■ **Task instructions**
Copy out the records below word for word, leaving out every picture marker.

■ **Stored records**
== Segment start ==

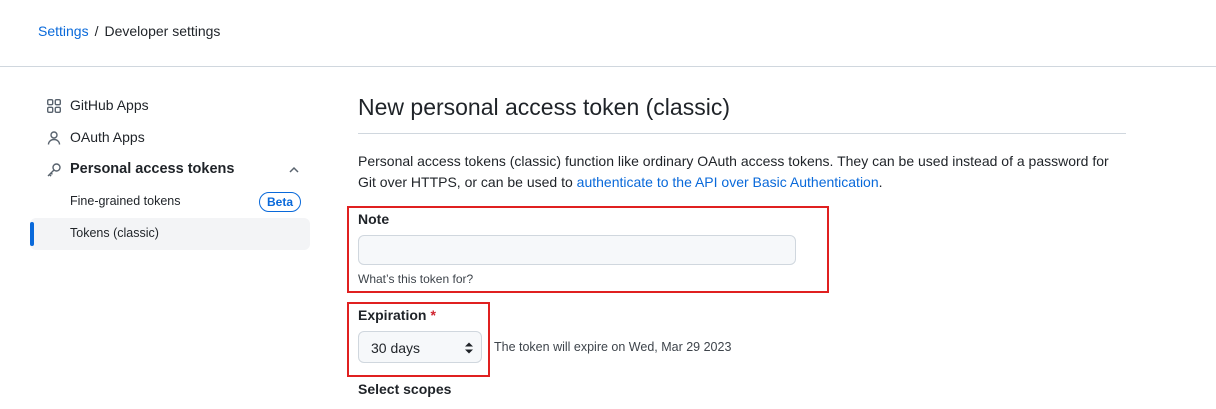  What do you see at coordinates (577, 250) in the screenshot?
I see `note-input` at bounding box center [577, 250].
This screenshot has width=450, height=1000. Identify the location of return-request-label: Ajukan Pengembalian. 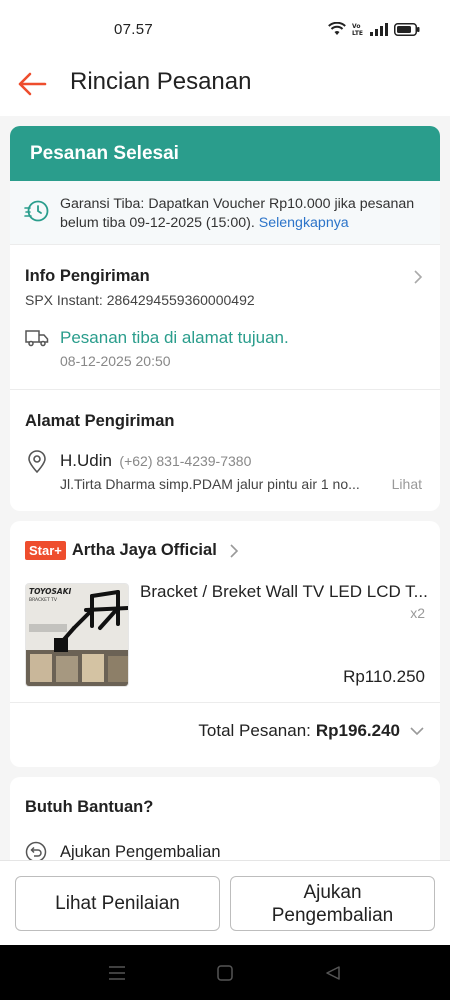
(140, 852).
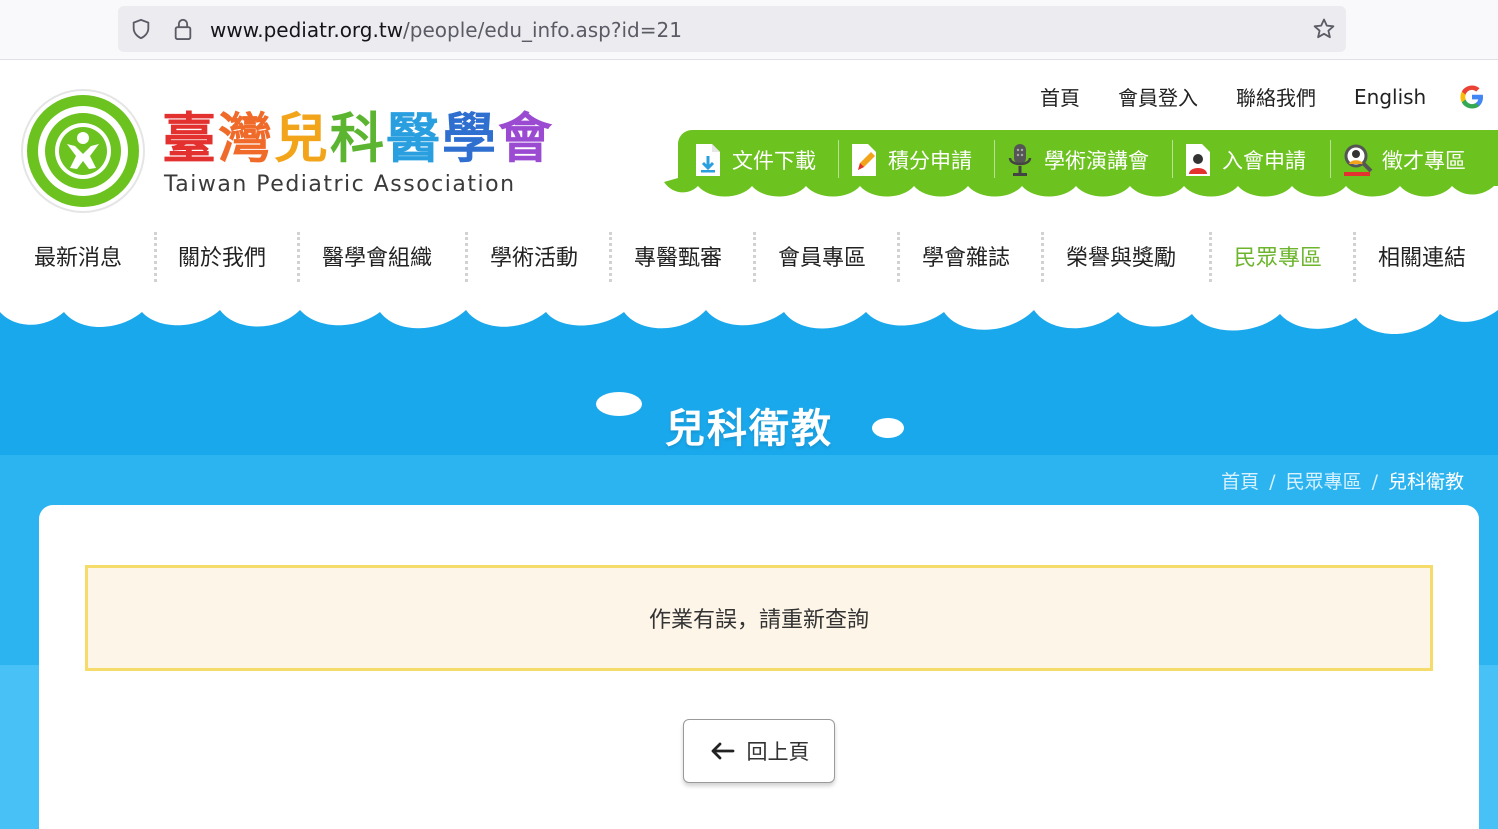  Describe the element at coordinates (307, 30) in the screenshot. I see `url-host: www.pediatr.org.tw` at that location.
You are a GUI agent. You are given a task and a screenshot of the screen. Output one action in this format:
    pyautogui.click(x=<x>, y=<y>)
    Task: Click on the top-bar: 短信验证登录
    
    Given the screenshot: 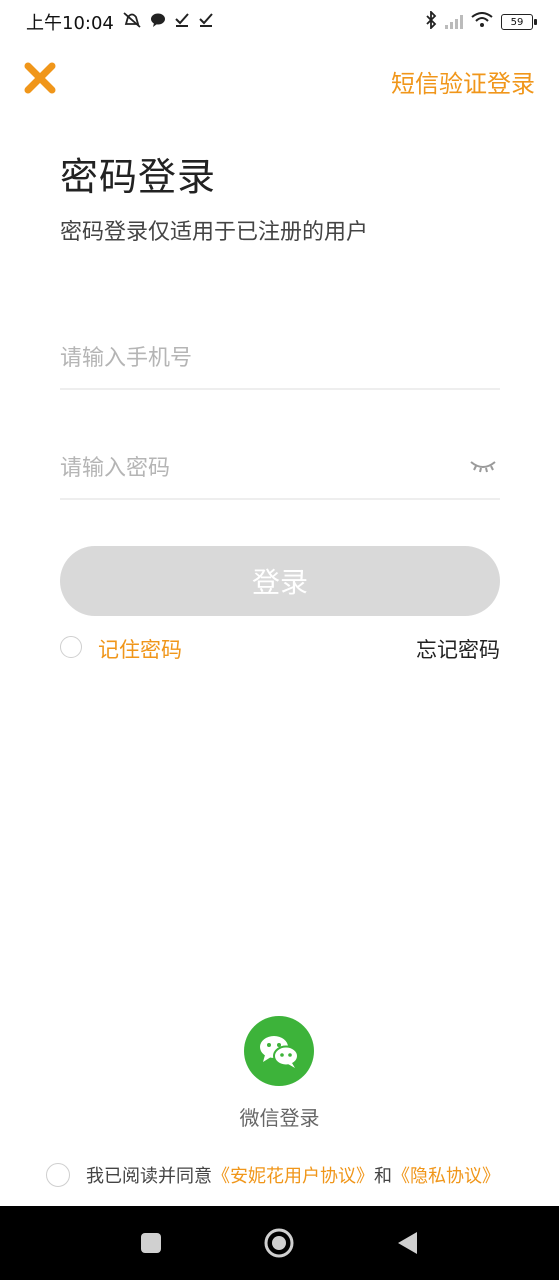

== Segment end ==

■ **Response box**
  What do you see at coordinates (577, 250) in the screenshot?
I see `note-input` at bounding box center [577, 250].
This screenshot has width=450, height=1000. Identify the location of return-request-label: Ajukan Pengembalian. 
(140, 852).
  Describe the element at coordinates (307, 30) in the screenshot. I see `url-host: www.pediatr.org.tw` at that location.
You are a GUI agent. You are given a task and a screenshot of the screen. Output one action in this format:
    pyautogui.click(x=<x>, y=<y>)
    Task: Click on the top-bar: 短信验证登录
    
    Given the screenshot: 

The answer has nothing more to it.